Ni Ortega ni la llamada “oposición” nicaragüense cuentan con un discurso político y con una visión de país capaz de integrarnos a todos y a todas. Nicaragua, entonces, parece condenada a seguir practicando una democracia electoral sin consenso social. En estas condiciones, no necesitamos ser magos para darnos cuenta de que los resultados de las próximas elecciones carecerán de la legitimidad democrática que se necesita para gobernar.
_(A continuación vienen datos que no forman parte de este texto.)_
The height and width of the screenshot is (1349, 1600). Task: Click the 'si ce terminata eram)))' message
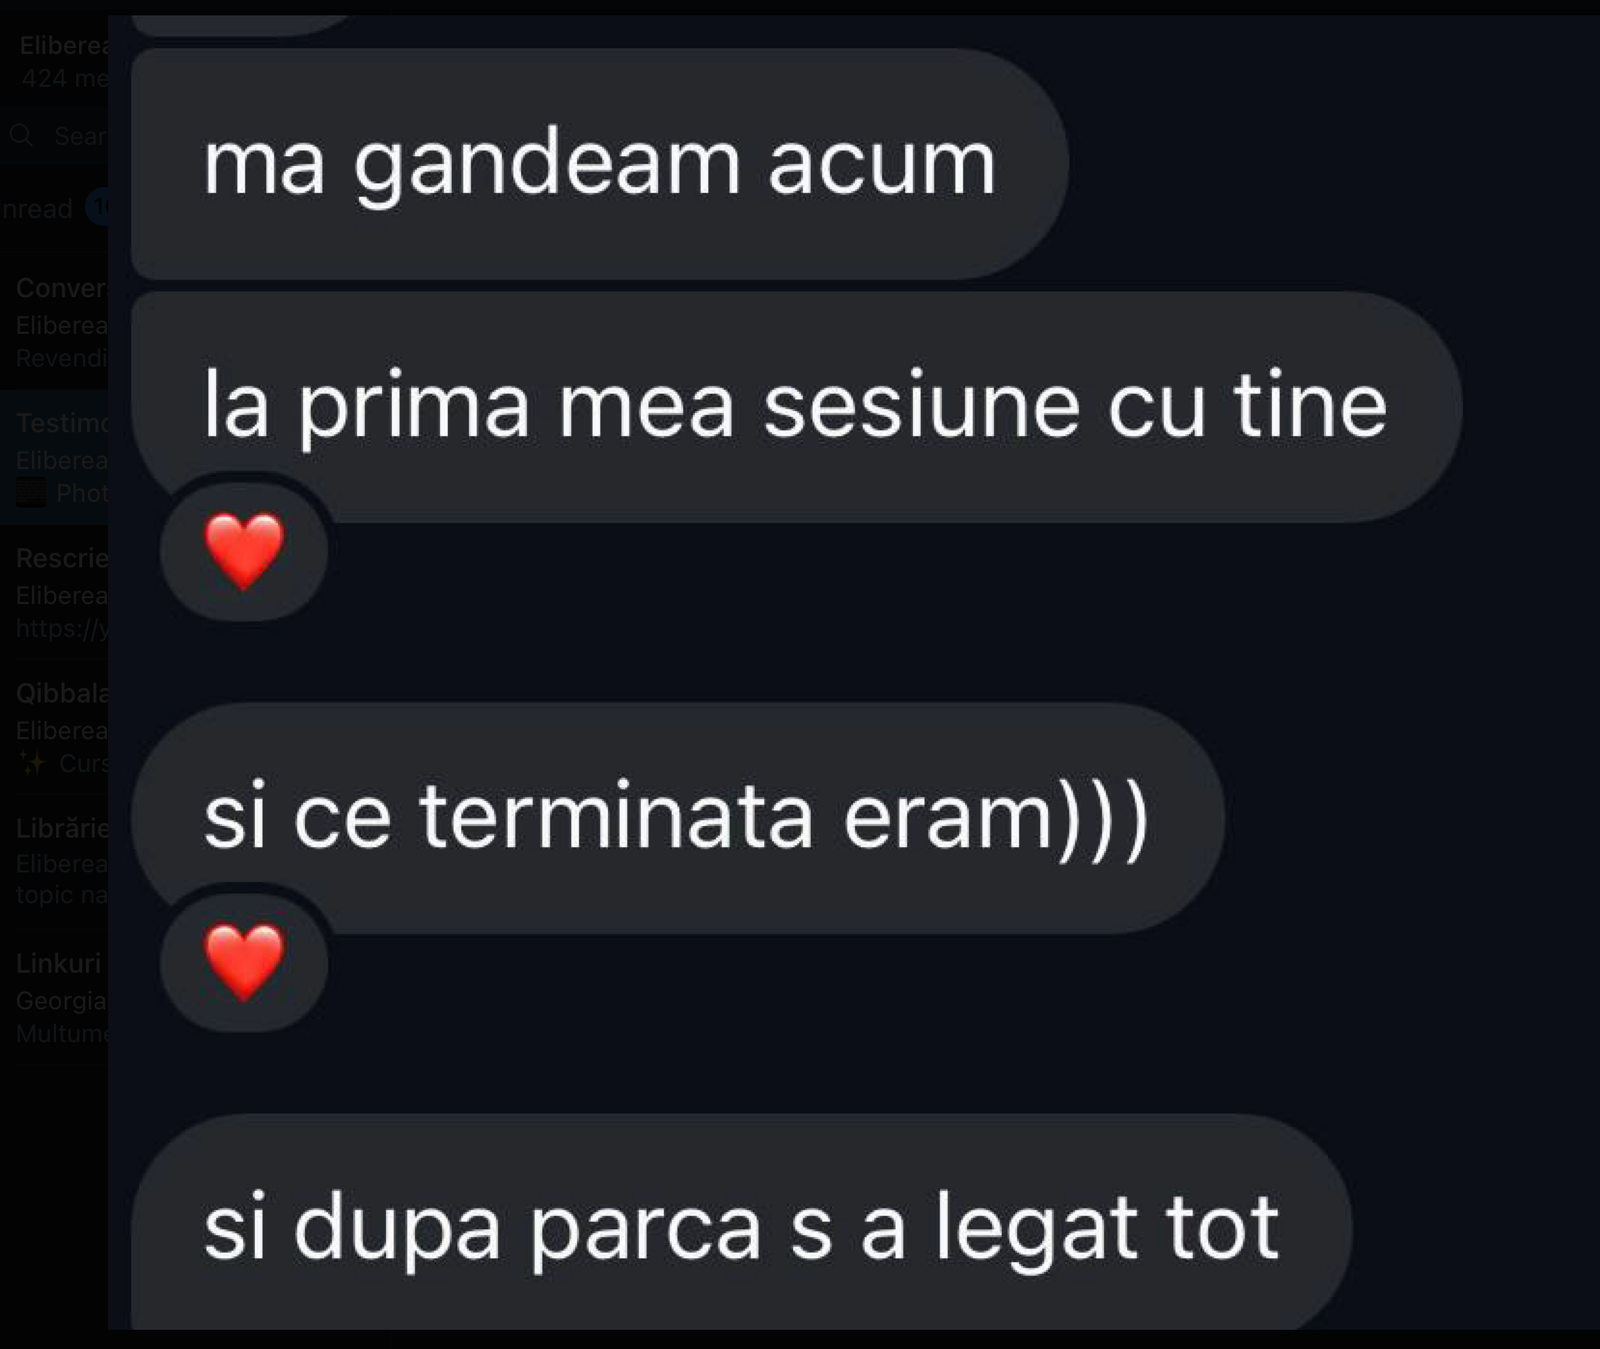677,818
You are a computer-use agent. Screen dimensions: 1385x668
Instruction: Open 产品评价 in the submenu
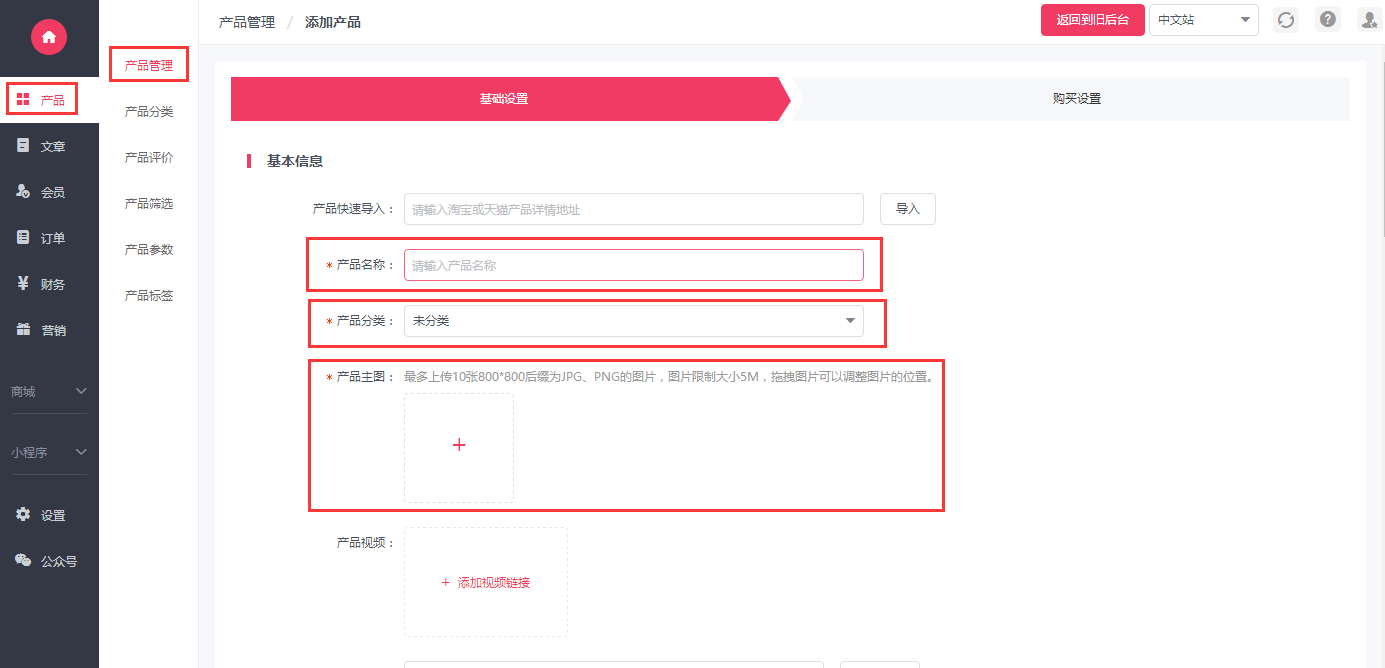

Si gana Ortega, el FSLN revitalizará su pacto con el PLC y sus mini-pactos con grupúsculos como el Partido Conservador o el social cristianismo de Agustín Jarquín; o bien, articulará nuevas versiones de estos mafiosos arreglos.

Y que no quepa duda: Si por un milagro de la Divinísima Providencia ganara Fabio Gadea Mantilla, los “esperanzados” de la UNE tendrá que sentarse con el FSLN para pactar las bases de un acuerdo que les permita “gobernar” o, por lo menos, gozar de la ilusión del poder con el que con frecuencia se conforma la mediocre clase política de nuestro desgraciado país.

Gane quien gane las próximas elecciones, perderá la democracia y perderá Nicaragua. Frente a este triste panorama debemos preguntarnos: ¿Cómo iniciar la construcción de un consenso social que trascienda la visión electoralista de la democracia que se ha implantado en nuestro país?